I thought the new convention center was a stupid idea, when it was proposed. But, you know, once they started digging that hole, I thought it behooved all Nashvillians to throw our support behind it. It may not work, but there's nothing good for our city that comes from a bunch of us getting to stand around and say "I told you so."
The amount of money we've sunk into this, the risk we've put our bond ratings in — this thing has got to work.
So the last thing we needed was for Haslam to sign HB600/SB632 just as the Tennessee Chamber of Commerce and Industry was publicly backtracking from their lobbying for the bill.
See, here's the problem companies in the Chamber have — no one believes they didn't know this bill was designed to allow people who do business with Nashville to openly discriminate against gay, lesbian, bisexual, and transgender people. The timing was clear. Rep. Glen Casada, one of the bill's sponsors, darted around Nashville having secret meetings with business people right after Metro approved its measure, assuring the folks who objected on bigoted grounds that he would find a way to upend the measure. And activists locally and nationally have been telling them for at least a month what the bill, now law, is designed to do.
So while it's nice that so many companies in the Chamber came out against the bill, now law, in the last couple of days, and it's lovely that the Chamber withdrew its support, it rings hollow, since the Chamber withdrew its support after the governor signed the bill into law and no one believes their spin on it.

-- Instruction a --
Name every group of people that the commentary says the bill was designed to let businesses openly discriminate against.
The records that come next are separate material, unrelated to the commentary.

-- Information supplied --
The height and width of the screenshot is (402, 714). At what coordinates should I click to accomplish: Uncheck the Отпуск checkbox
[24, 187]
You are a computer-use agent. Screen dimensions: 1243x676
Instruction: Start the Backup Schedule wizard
* * *
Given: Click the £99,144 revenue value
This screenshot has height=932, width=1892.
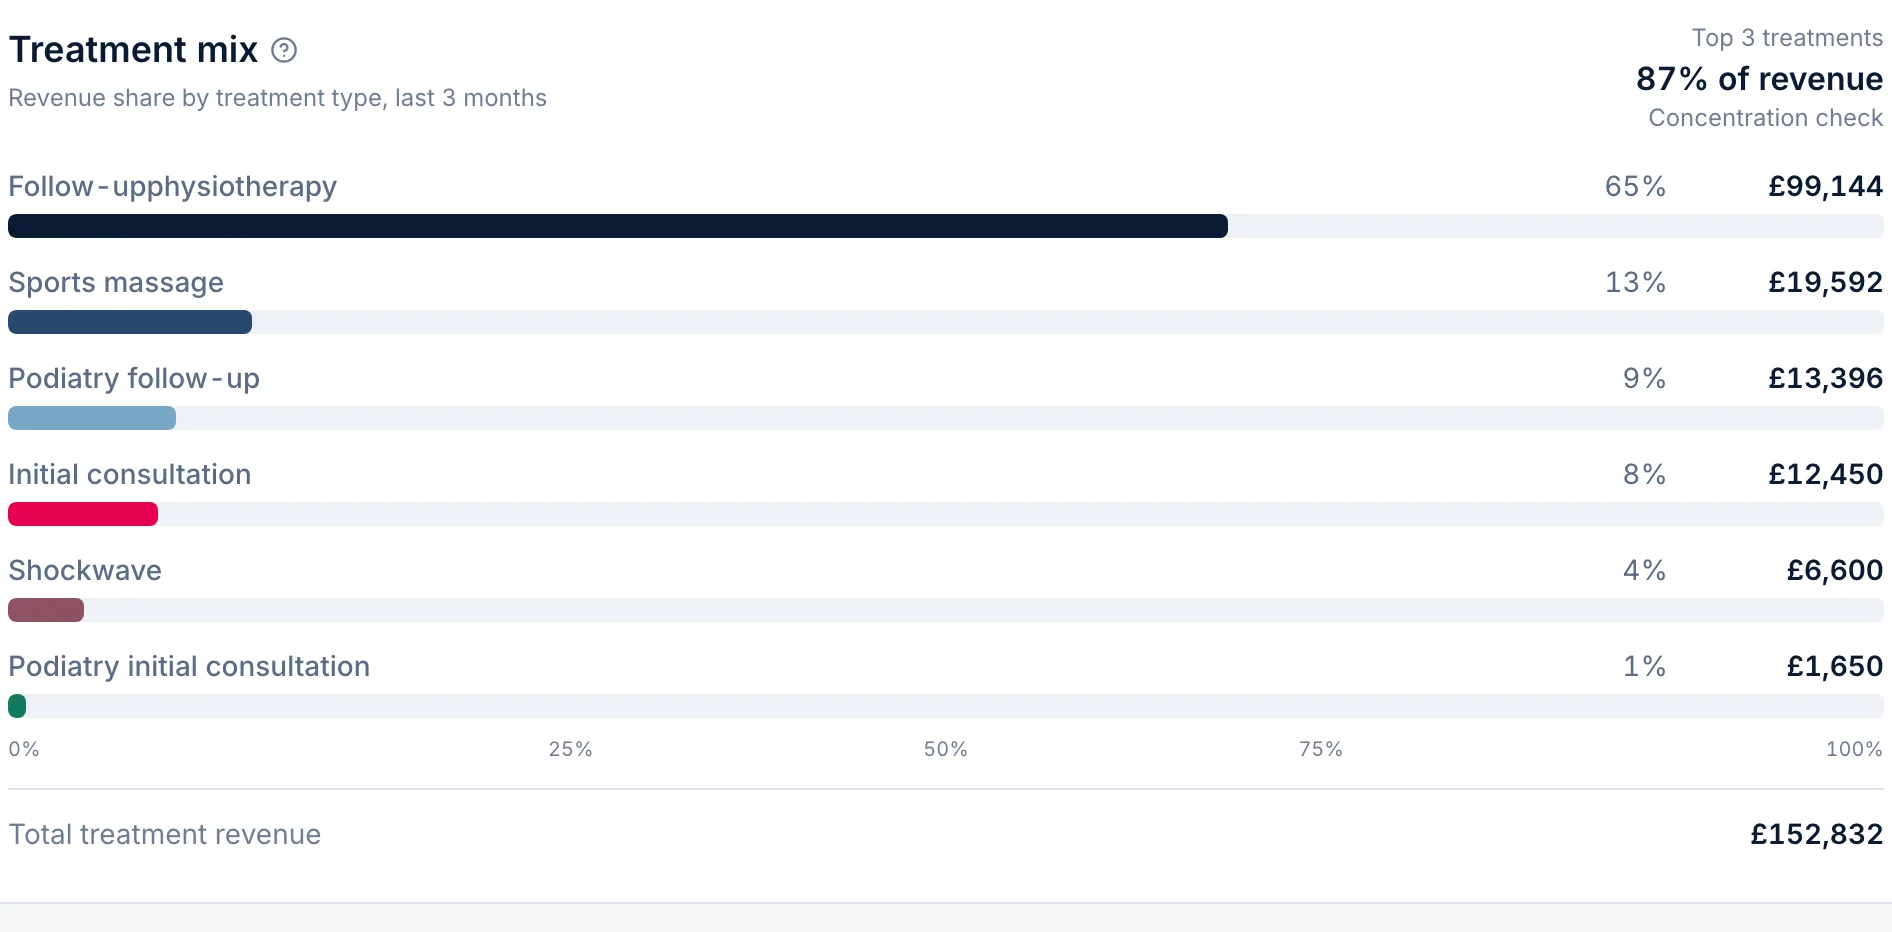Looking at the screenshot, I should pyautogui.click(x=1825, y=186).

-- Instruction b --
In the records, swap "Start" for "Launch" in the lines from the one with "The height and" to the one with "Instruction: Start the Backup Schedule wizard", and write out only those lines with nothing else changed.

-- Exercise result a --
Gay, lesbian, bisexual, and transgender people.

-- Exercise result b --
The height and width of the screenshot is (402, 714). At what coordinates should I click to accomplish: Uncheck the Отпуск checkbox
[24, 187]
You are a computer-use agent. Screen dimensions: 1243x676
Instruction: Launch the Backup Schedule wizard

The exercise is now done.